* WHAT YOU NEED TO DO *
Pictures are to be left out, and only the lines below starting at the one with "Given: Click the voice search microphone icon" and ending at the one with "You are a GUI" are to be reproduced, each exactly, both ends included.

─── EXTRACTED ENTRIES

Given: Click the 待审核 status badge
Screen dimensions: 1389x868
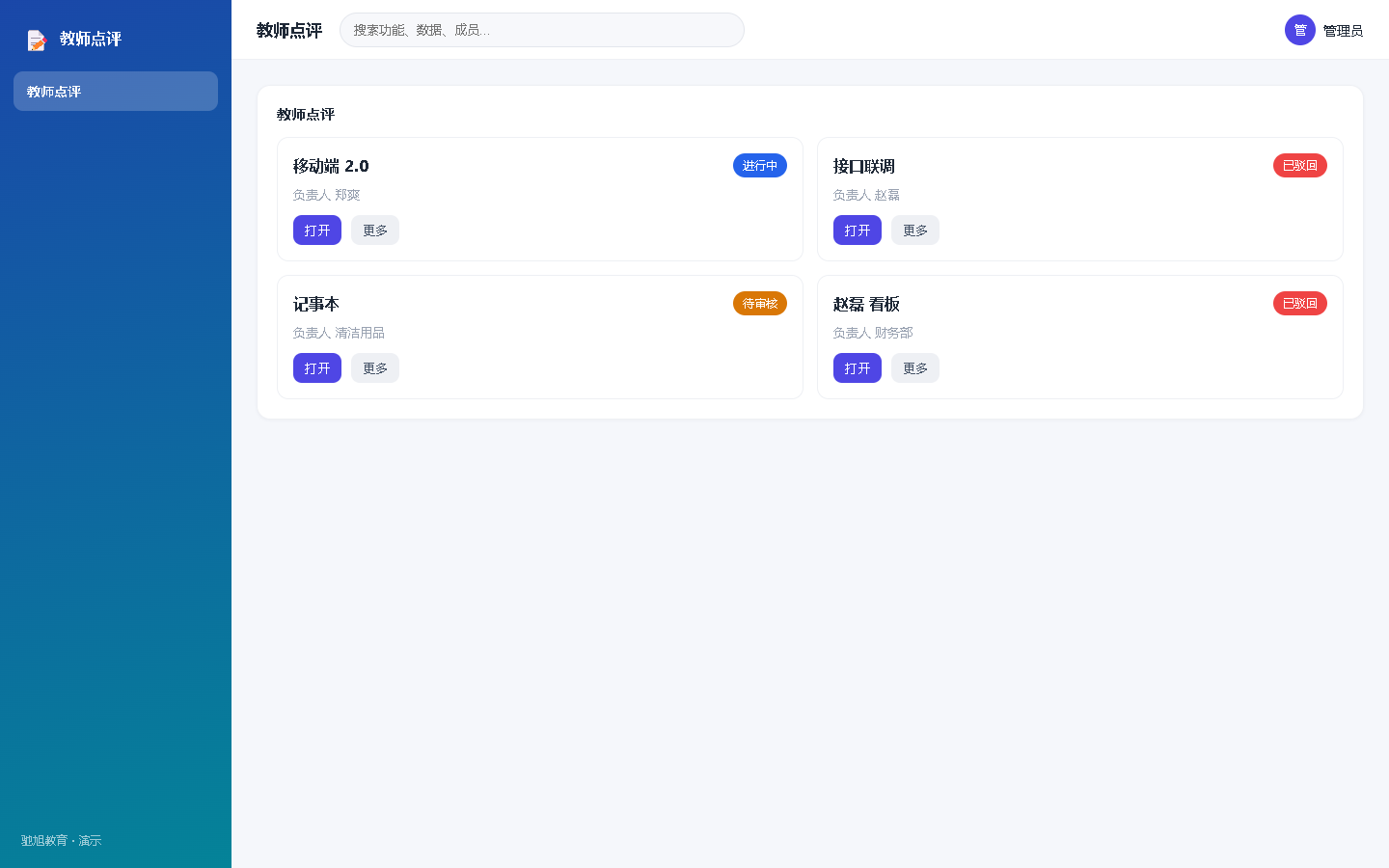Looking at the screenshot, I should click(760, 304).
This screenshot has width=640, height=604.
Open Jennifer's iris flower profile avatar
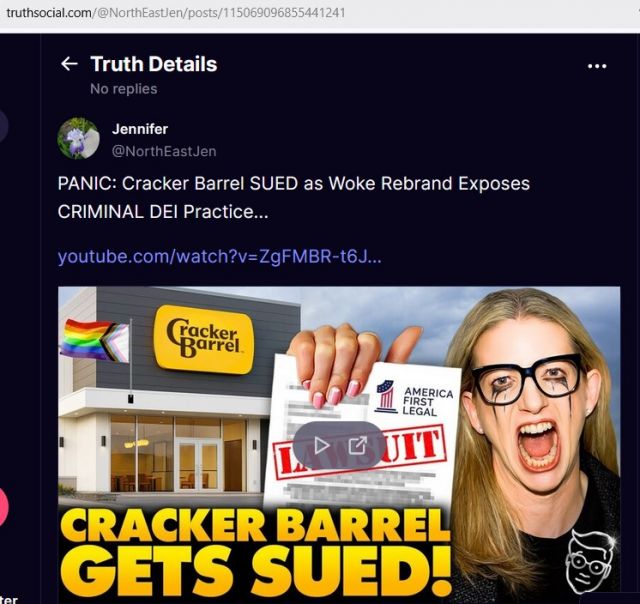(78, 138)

──────
─── EXTRACTED ENTRIES

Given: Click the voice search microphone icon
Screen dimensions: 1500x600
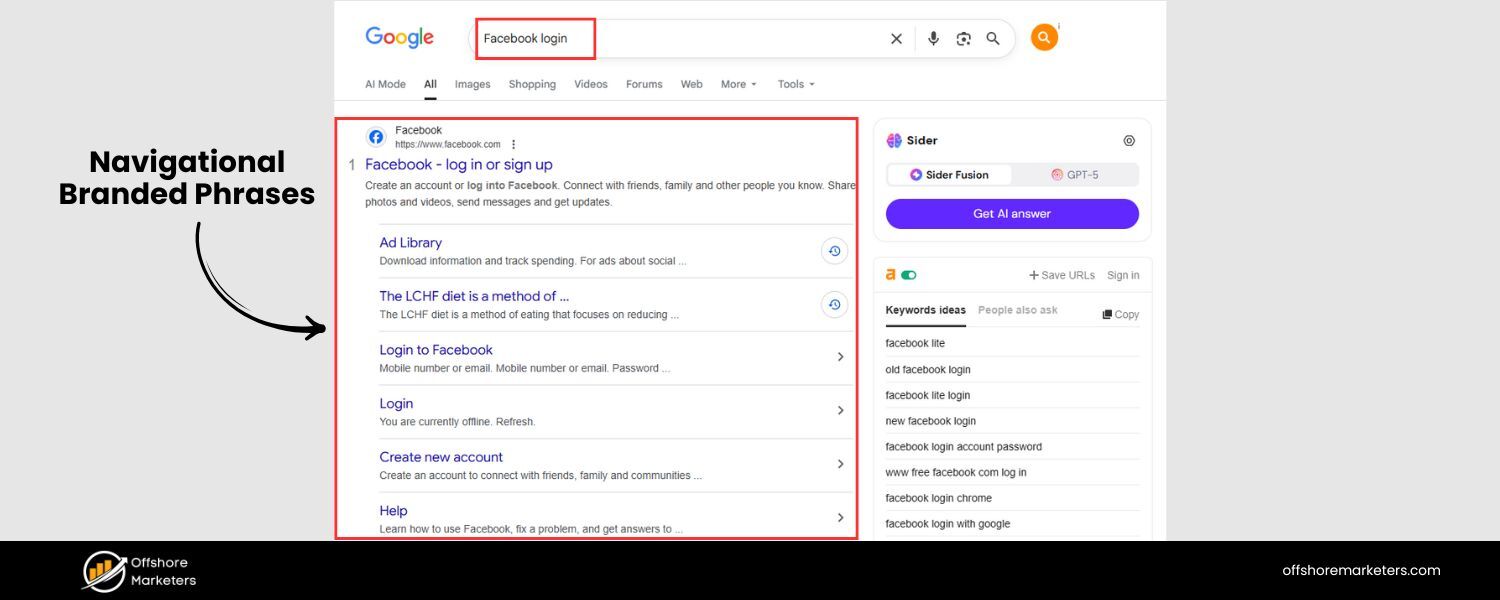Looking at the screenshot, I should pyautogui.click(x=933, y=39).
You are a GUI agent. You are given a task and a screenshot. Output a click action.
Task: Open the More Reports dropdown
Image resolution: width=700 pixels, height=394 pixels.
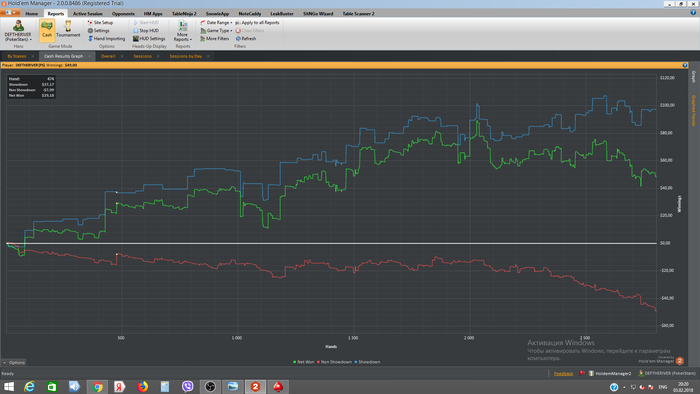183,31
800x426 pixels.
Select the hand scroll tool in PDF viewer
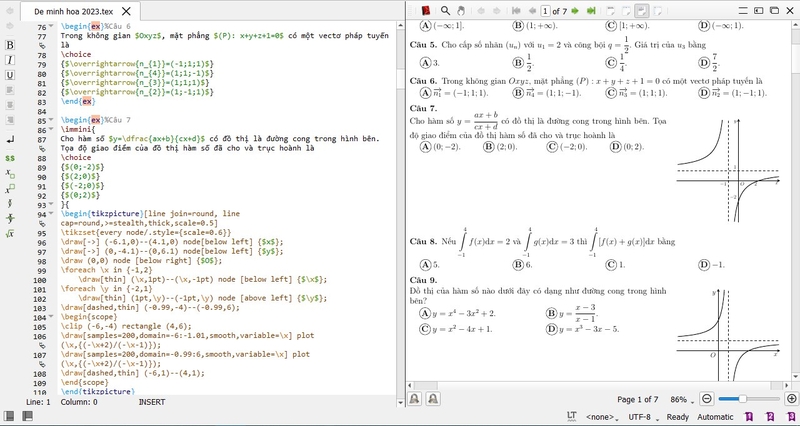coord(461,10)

──────

* TASK ANSWER *
Given: Click the voice search microphone icon
Screen dimensions: 1500x600
Looking at the screenshot, I should pyautogui.click(x=933, y=39).
You are a GUI agent. You are given a task and a screenshot. Output a click action.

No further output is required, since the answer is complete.